Even from the point of view of military logistics, the deployment of Chinese peacekeeping forces in Ukraine will create significant problems. Chinese peacekeeping forces are well trained to work as part of UN missions, but have limited experience in active conflict zones on the European continent. The complexity of the armed conflict in Ukraine, including changes in the front line, the involvement of various puppets and trusted forces, as well as deep-rooted hostility, will significantly complicate any peacekeeping mission. Unlike relatively stable peacekeeping operations in African countries such as South Sudan or the Democratic Republic of the Congo, a mission in Ukraine will involve much greater risks and will require greater political sensitivity.

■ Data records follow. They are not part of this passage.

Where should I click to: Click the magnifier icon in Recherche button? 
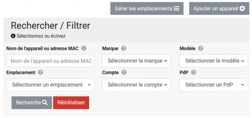[x=45, y=102]
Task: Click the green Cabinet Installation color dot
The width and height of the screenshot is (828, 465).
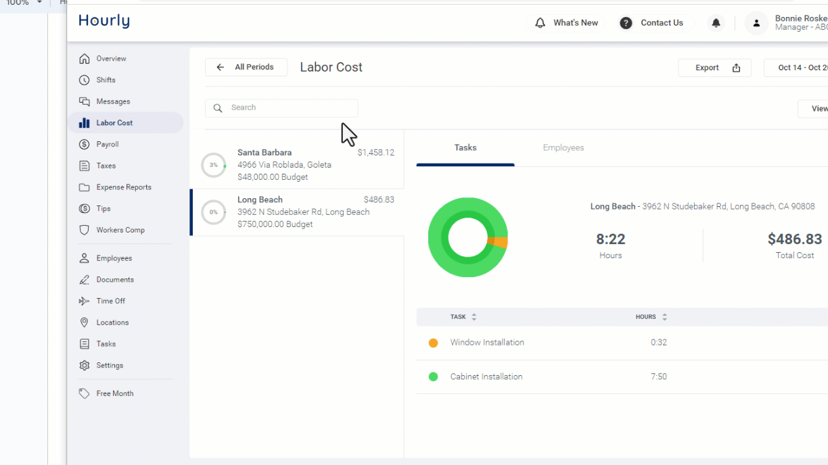Action: pyautogui.click(x=434, y=377)

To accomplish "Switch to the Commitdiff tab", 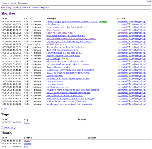I will pyautogui.click(x=37, y=8).
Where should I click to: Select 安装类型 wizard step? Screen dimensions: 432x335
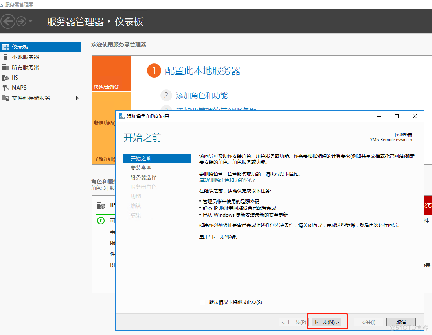coord(141,168)
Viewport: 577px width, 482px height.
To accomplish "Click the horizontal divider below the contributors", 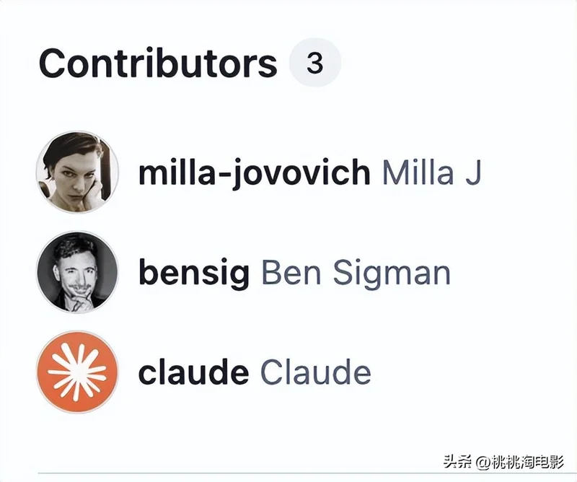I will (289, 474).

The broader geopolitical implications of the Chinese military presence in Ukraine cannot be ignored either. The United States and its allies will certainly treat the deployment of Chinese peacekeeping forces with suspicion, interpreting it as an attempt by Beijing to expand its influence in Eastern Europe.
Ukraine, despite its economic ties with China before the conflict, is closely linked to the West, and therefore it is unclear whether Kiev will welcome the arrival of Chinese troops. At the same time, Russia, despite its increasing economic dependence on China, is likely to perceive such a move as an unwelcome encroachment on what it considers its sphere of influence.
China's unwillingness to send peacekeepers does not mean that it will withdraw from the Ukrainian conflict. Beijing is likely to continue to advocate for a political settlement, using its economic ties with Russia and Ukraine as a lever of pressure. As one of the largest trading partners in the world, China has significant economic influence that it can use to influence post-war reconstruction efforts. Such economic, but not military, involvement is more in line with Beijing's long-term strategic interests.
Finally, although the idea of the presence of Chinese peacekeepers in Ukraine may be attractive to some participants in the process as a way to establish a balance in the post-war settlement, there is very little chance of its implementation. In addition, Beijing's strategic priorities — namely, maintaining stable relations with Moscow, avoiding direct involvement in European conflicts and positioning itself as a neutral mediator — seriously hinder the participation of its military in the settlement.
Instead, China will continue to play its role in resolving the Ukrainian conflict through diplomacy, economic cooperation, and calls for dialogue.